Claude Managed Agents for DevOps — Complete Guide 2026

Claude Managed Agents diagram showing autonomous DevOps agents running infrastructure tasks in parallel with multiagent orchestration

There’s a class of DevOps task that’s too complex for a simple script but not quite worth paging a human at 2am. Infrastructure drift detection. Kubernetes cost analysis across 15 namespaces. Post-incident runbook execution. Nightly security scans that generate a report and open a ticket if something looks wrong.

Until recently, you had two options: build a brittle custom automation stack and babysit it, or accept that someone always needs to be in the loop.

Claude Managed Agents is a third option — cloud-hosted AI agents that can run these tasks autonomously, resume after interruption, coordinate with subagents for parallel work, and get better at your specific environment over time. Launched in public beta in April 2026, it’s already being used in production by Notion, Asana, and Rakuten.

This guide covers what Managed Agents actually is, how it works, and three real DevOps automation patterns you can build with it today.

What Is Claude Managed Agents?

Claude Managed Agents is a hosted infrastructure layer for running AI agents at scale. Instead of you managing containers, state, checkpointing, tool orchestration, and error recovery — Anthropic handles all of that. You define the agent (model, system prompt, tools, MCP servers, skills), and the service handles everything required to actually run it reliably.

The infrastructure layer covers: secure sandboxing so the agent can’t touch systems outside its scope, long-running sessions that survive network interruptions, scoped permissions controlling what tools the agent can invoke, and full tracing of every action the agent takes.

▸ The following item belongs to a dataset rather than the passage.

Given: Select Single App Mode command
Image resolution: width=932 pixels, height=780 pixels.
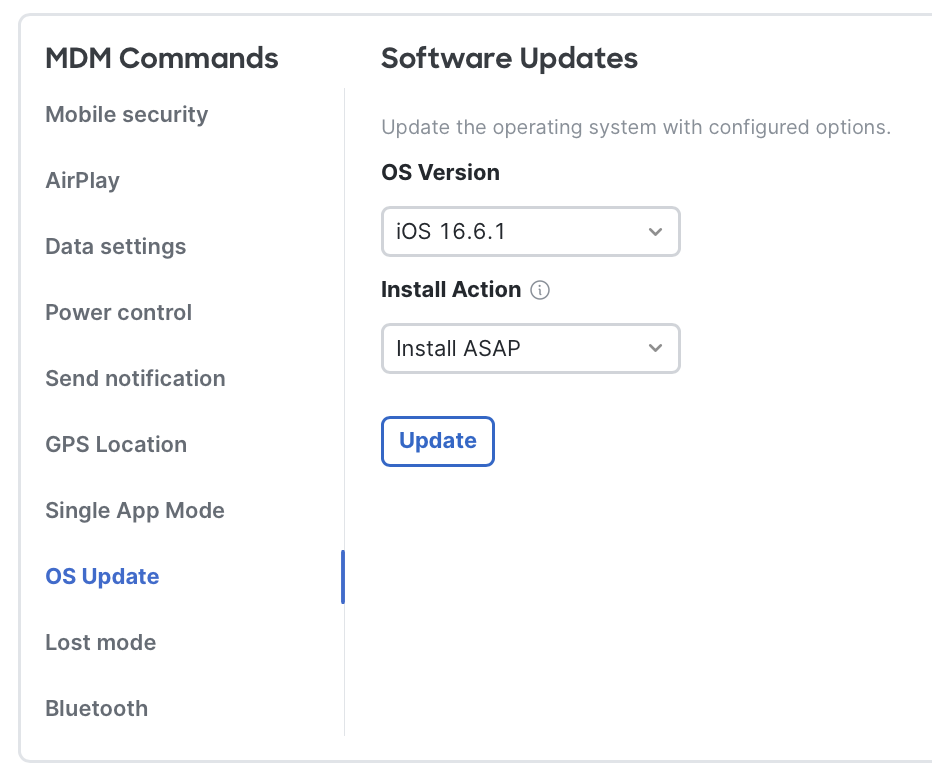Looking at the screenshot, I should [x=134, y=510].
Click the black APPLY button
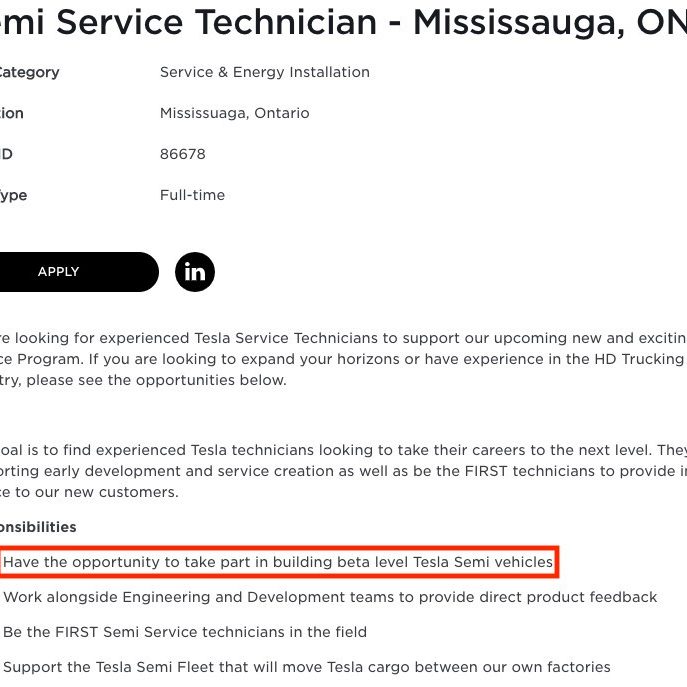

Sessions are long-running, resume cleanly after pauses, and store conversation history, sandbox state, and outputs server-side. You define the model, system prompt, tools, MCP servers, and skills once — create the agent once and reference it by ID across sessions.

Pricing: Standard Claude API token rates plus $0.08 per session-hour. For long-running infrastructure tasks that would otherwise require human time, that’s a significant ROI.

Current status: Public beta. All Managed Agents endpoints require the managed-agents-2026-04-01 beta header — the SDK sets this automatically. Two features — multiagent coordination and Dreaming — are in research preview and require separate access requests.

How It Differs from Claude Code

If you’ve already been using Claude Code with Skills (covered in our Claude Skills for DevOps guide), you might wonder where Managed Agents fits. Here’s the practical distinction:

Claude Code is your interactive development partner. You’re in the loop, it’s running in your terminal, it handles tasks during your working session. Great for: writing Terraform, reviewing manifests, debugging pipelines while you’re actively working.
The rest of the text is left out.